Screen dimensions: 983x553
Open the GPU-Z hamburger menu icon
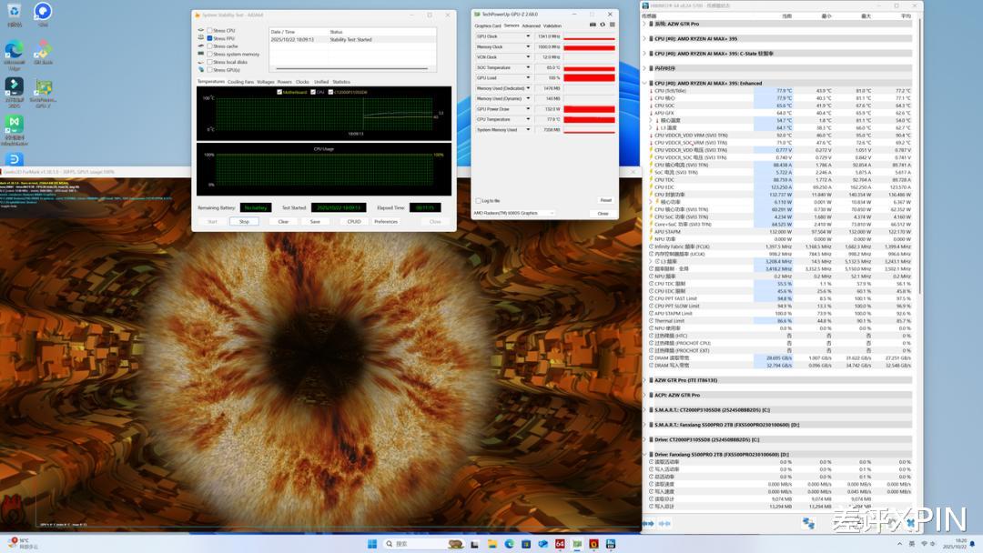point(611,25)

* * *

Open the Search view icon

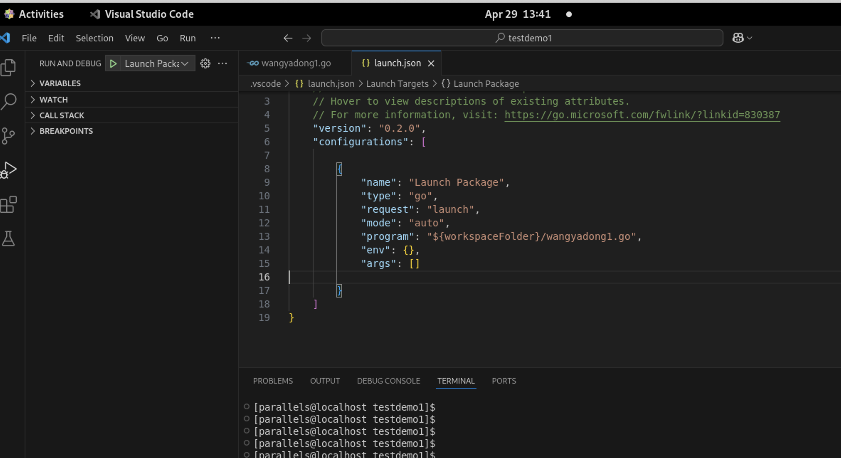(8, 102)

...

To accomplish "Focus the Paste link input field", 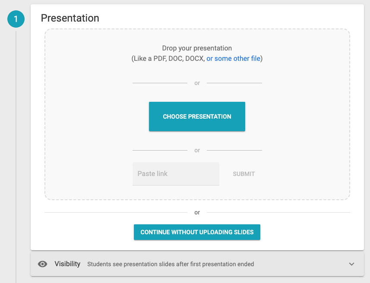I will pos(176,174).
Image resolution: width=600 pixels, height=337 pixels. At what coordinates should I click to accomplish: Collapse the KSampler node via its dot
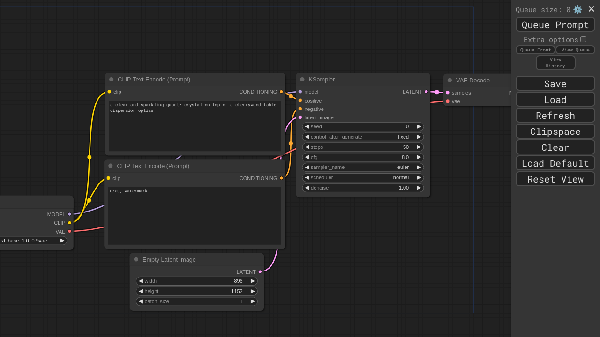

» **The task**
Quote word for word the lines from the one containing "Screen dimensions: 983x553" through the one containing "point(611,25)", leaving out the pictures.

» **Result below**
Screen dimensions: 983x553
Open the GPU-Z hamburger menu icon
point(611,25)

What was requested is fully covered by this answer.